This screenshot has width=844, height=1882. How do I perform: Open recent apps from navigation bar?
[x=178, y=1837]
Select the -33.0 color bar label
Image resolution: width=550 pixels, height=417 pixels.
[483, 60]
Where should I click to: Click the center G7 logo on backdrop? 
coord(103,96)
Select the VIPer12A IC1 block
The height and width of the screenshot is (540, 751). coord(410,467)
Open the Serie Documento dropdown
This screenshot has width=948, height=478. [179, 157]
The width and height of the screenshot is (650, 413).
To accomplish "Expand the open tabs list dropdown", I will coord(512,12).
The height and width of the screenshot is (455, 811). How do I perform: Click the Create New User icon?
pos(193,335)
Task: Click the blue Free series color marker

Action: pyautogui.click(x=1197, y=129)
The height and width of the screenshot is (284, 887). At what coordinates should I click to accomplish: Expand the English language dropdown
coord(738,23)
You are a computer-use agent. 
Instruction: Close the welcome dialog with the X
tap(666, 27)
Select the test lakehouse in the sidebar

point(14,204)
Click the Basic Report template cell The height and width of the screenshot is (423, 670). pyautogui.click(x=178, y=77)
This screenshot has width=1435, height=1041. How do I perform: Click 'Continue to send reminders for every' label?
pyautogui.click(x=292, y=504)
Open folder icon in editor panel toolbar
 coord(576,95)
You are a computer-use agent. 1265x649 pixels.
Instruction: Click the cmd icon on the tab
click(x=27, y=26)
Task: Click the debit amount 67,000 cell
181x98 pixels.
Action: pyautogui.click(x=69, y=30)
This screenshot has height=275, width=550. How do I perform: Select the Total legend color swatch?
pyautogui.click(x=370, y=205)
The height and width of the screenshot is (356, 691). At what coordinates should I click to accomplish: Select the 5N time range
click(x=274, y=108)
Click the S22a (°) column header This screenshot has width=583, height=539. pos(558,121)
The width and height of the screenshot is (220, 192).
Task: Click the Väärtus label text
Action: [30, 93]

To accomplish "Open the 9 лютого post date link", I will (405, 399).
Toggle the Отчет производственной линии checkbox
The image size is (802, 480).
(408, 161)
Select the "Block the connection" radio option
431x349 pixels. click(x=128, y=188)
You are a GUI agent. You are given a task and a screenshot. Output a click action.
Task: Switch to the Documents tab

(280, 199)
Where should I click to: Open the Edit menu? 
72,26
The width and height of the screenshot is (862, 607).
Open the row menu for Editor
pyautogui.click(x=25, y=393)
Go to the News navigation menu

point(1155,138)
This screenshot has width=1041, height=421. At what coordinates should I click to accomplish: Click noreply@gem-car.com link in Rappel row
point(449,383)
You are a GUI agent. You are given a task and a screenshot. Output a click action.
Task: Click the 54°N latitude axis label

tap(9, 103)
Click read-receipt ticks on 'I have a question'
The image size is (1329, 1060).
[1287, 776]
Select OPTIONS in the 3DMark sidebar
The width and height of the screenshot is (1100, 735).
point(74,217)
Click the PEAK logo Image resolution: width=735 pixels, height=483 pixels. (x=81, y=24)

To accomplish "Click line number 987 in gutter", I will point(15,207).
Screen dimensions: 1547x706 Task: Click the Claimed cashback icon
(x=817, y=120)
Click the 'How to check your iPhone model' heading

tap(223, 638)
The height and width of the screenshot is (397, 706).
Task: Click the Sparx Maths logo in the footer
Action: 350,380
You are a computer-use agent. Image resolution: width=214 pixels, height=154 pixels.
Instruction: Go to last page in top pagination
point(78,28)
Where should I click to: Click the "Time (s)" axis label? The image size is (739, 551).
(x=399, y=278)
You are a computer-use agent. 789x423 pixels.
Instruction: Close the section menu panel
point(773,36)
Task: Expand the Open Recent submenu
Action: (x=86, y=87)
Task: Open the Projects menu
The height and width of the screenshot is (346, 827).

★ ★ ★ ★

Print each record word for word.

__Task output__:
This screenshot has width=844, height=1882. How do I perform: Open recent apps from navigation bar?
[x=178, y=1837]
Select the -33.0 color bar label
Image resolution: width=550 pixels, height=417 pixels.
[483, 60]
Where should I click to: Click the center G7 logo on backdrop? 
coord(103,96)
Select the VIPer12A IC1 block
The height and width of the screenshot is (540, 751). coord(410,467)
Open the Serie Documento dropdown
This screenshot has width=948, height=478. [179, 157]
The width and height of the screenshot is (650, 413).
To accomplish "Expand the open tabs list dropdown", I will coord(512,12).
The height and width of the screenshot is (455, 811). How do I perform: Click the Create New User icon?
pos(193,335)
Task: Click the blue Free series color marker

Action: pyautogui.click(x=1197, y=129)
The height and width of the screenshot is (284, 887). At what coordinates should I click to accomplish: Expand the English language dropdown
coord(738,23)
You are a computer-use agent. 
Instruction: Close the welcome dialog with the X
tap(666, 27)
Select the test lakehouse in the sidebar

point(14,204)
Click the Basic Report template cell The height and width of the screenshot is (423, 670). pyautogui.click(x=178, y=77)
This screenshot has width=1435, height=1041. How do I perform: Click 'Continue to send reminders for every' label?
pyautogui.click(x=292, y=504)
Open folder icon in editor panel toolbar
 coord(576,95)
You are a computer-use agent. 1265x649 pixels.
Instruction: Click the cmd icon on the tab
click(x=27, y=26)
Task: Click the debit amount 67,000 cell
181x98 pixels.
Action: pyautogui.click(x=69, y=30)
This screenshot has height=275, width=550. How do I perform: Select the Total legend color swatch?
pyautogui.click(x=370, y=205)
The height and width of the screenshot is (356, 691). At what coordinates should I click to accomplish: Select the 5N time range
click(x=274, y=108)
Click the S22a (°) column header This screenshot has width=583, height=539. pos(558,121)
The width and height of the screenshot is (220, 192).
Task: Click the Väärtus label text
Action: [30, 93]

To accomplish "Open the 9 лютого post date link", I will (405, 399).
Toggle the Отчет производственной линии checkbox
The image size is (802, 480).
(408, 161)
Select the "Block the connection" radio option
431x349 pixels. click(x=128, y=188)
You are a GUI agent. You are given a task and a screenshot. Output a click action.
Task: Switch to the Documents tab

(280, 199)
Where should I click to: Open the Edit menu? 
72,26
The width and height of the screenshot is (862, 607).
Open the row menu for Editor
pyautogui.click(x=25, y=393)
Go to the News navigation menu

point(1155,138)
This screenshot has width=1041, height=421. At what coordinates should I click to accomplish: Click noreply@gem-car.com link in Rappel row
point(449,383)
You are a GUI agent. You are given a task and a screenshot. Output a click action.
Task: Click the 54°N latitude axis label

tap(9, 103)
Click read-receipt ticks on 'I have a question'
The image size is (1329, 1060).
[1287, 776]
Select OPTIONS in the 3DMark sidebar
The width and height of the screenshot is (1100, 735).
point(74,217)
Click the PEAK logo Image resolution: width=735 pixels, height=483 pixels. (x=81, y=24)

To accomplish "Click line number 987 in gutter", I will point(15,207).
Screen dimensions: 1547x706 Task: Click the Claimed cashback icon
(x=817, y=120)
Click the 'How to check your iPhone model' heading

tap(223, 638)
The height and width of the screenshot is (397, 706).
Task: Click the Sparx Maths logo in the footer
Action: 350,380
You are a computer-use agent. Image resolution: width=214 pixels, height=154 pixels.
Instruction: Go to last page in top pagination
point(78,28)
Where should I click to: Click the "Time (s)" axis label? The image size is (739, 551).
(x=399, y=278)
You are a computer-use agent. 789x423 pixels.
Instruction: Close the section menu panel
point(773,36)
Task: Expand the Open Recent submenu
Action: (x=86, y=87)
Task: Open the Projects menu
The height and width of the screenshot is (346, 827).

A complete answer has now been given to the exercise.